**作成する内容**:
以下のピルに関する文章のうち、"ピルは、世界で1億人の女性が飲んでいるといわれている女性ホルモンの一種です。"を含む語句で始まり"避妊できるという仕組みです。"で終わる部分を、"服用率"をすべて"使用率"に置き換えて書き直してください。
──────── 文書の抜粋 ────────
避妊だけではないピルの効能

2020.09.22

ピルは、世界で1億人の女性が飲んでいるといわれている女性ホルモンの一種です。

実は、世界中で最も服用者数が多い薬であり、先進国になればなるほど服用率が高くなっていますが、日本での服用率は国内全体の2%弱といわれています。先進国の中では非常に低い服用率です。

日本でのピルは「避妊薬」というイメージが根強く残っていますが、ピルは避妊薬としての効果以外にも、生理痛や生理不順、にきびの治療などにも効果があり、適切に使用すると日常生活においてメリットの多い薬です。

ピルとは? 確実な避妊を可能にするピルの効能

ピルは、「エストロゲン(卵胞ホルモン)」と「プロゲストーゲン(黄体ホルモン)」という女性の卵巣で作られているホルモンが少量ずつ含まれている錠剤です。
ピルは初潮を迎えた思春期の頃から使用することができます。

ピルを避妊目的で服用する場合、服用方法を正しく守ればコンドームよりも確実に避妊することが可能です。

ピルを服用すると、2つのホルモンが体内の「脳下垂体」に働きかけます。すると脳は「妊娠した」と感知し、排卵を促す際に必要なホルモンの分泌を抑制します。排卵が止まることで、確実に避妊できるという仕組みです。
ピルの服用をやめると脳下垂体は再び卵巣に排卵を促し、妊娠も可能になります。

現在、世界中で主流となっているピルは、ホルモンの量が少なく副作用リスクの低い「低用量ピル」です。
──────── 提供された資料 ────────
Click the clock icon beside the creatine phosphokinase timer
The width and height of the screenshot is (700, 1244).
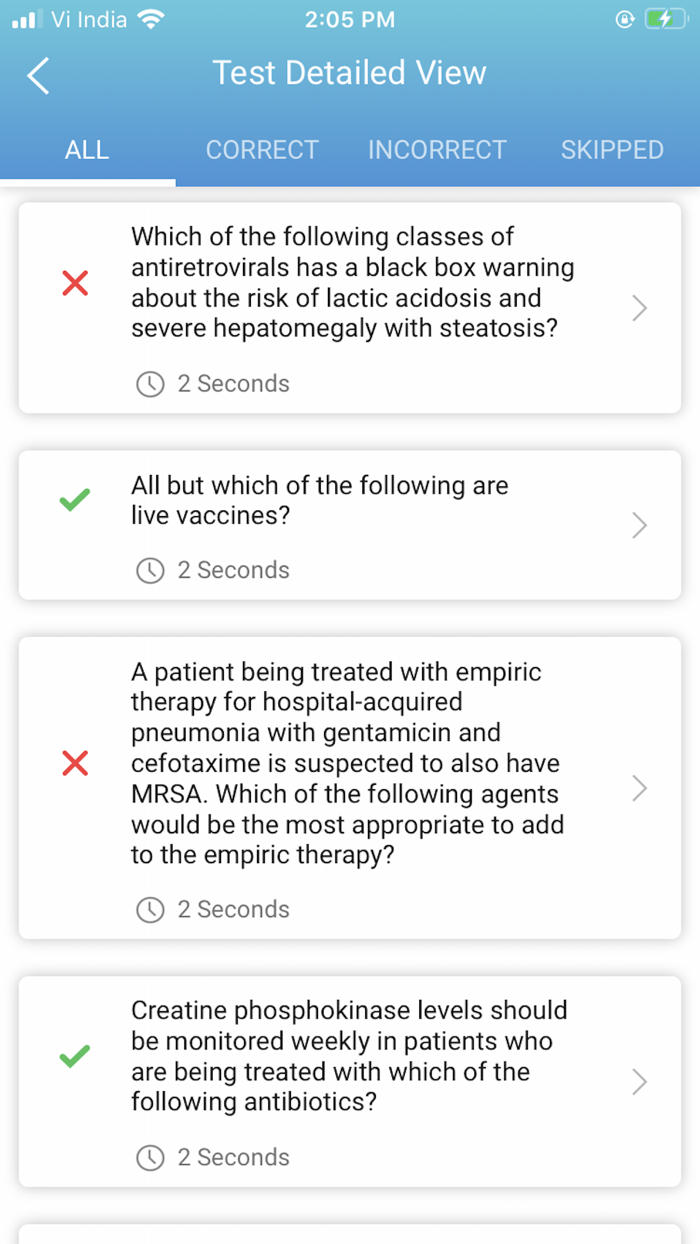pos(150,1158)
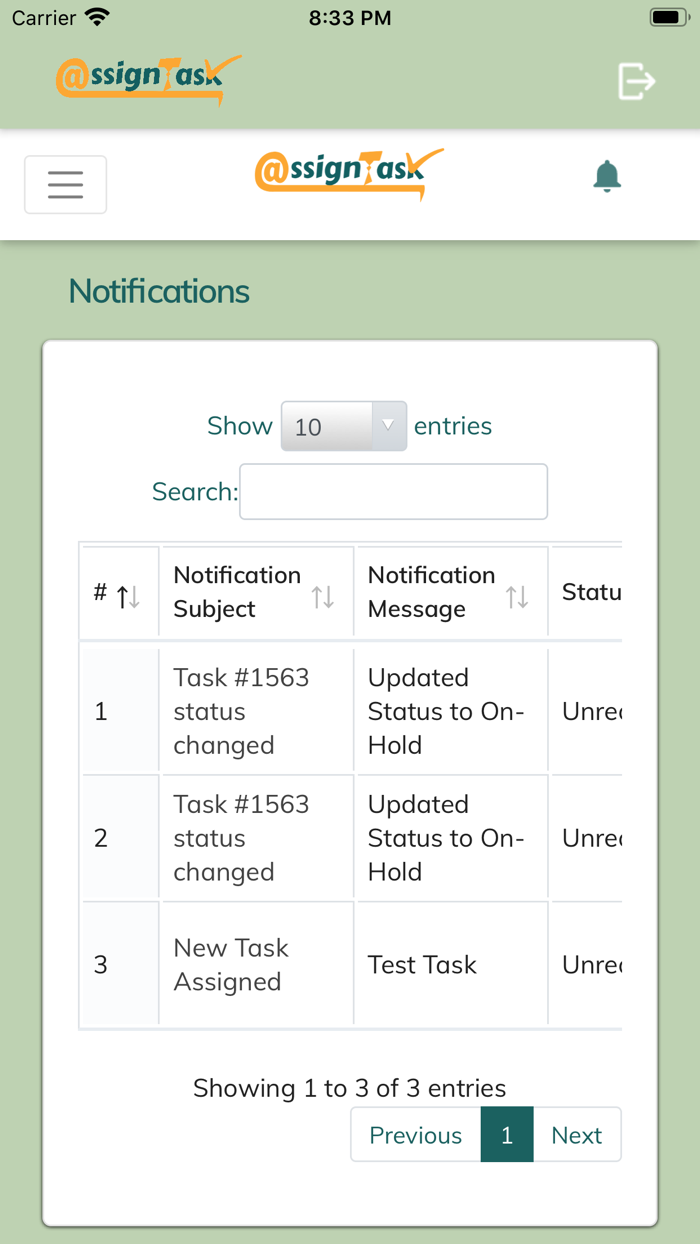Click the Next pagination button
Screen dimensions: 700x1244
coord(576,1135)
────────
**解答**:
ピルは、世界で1億人の女性が飲んでいるといわれている女性ホルモンの一種です。

実は、世界中で最も服用者数が多い薬であり、先進国になればなるほど使用率が高くなっていますが、日本での使用率は国内全体の2%弱といわれています。先進国の中では非常に低い使用率です。

日本でのピルは「避妊薬」というイメージが根強く残っていますが、ピルは避妊薬としての効果以外にも、生理痛や生理不順、にきびの治療などにも効果があり、適切に使用すると日常生活においてメリットの多い薬です。

ピルとは? 確実な避妊を可能にするピルの効能

ピルは、「エストロゲン(卵胞ホルモン)」と「プロゲストーゲン(黄体ホルモン)」という女性の卵巣で作られているホルモンが少量ずつ含まれている錠剤です。
ピルは初潮を迎えた思春期の頃から使用することができます。

ピルを避妊目的で服用する場合、服用方法を正しく守ればコンドームよりも確実に避妊することが可能です。

ピルを服用すると、2つのホルモンが体内の「脳下垂体」に働きかけます。すると脳は「妊娠した」と感知し、排卵を促す際に必要なホルモンの分泌を抑制します。排卵が止まることで、確実に避妊できるという仕組みです。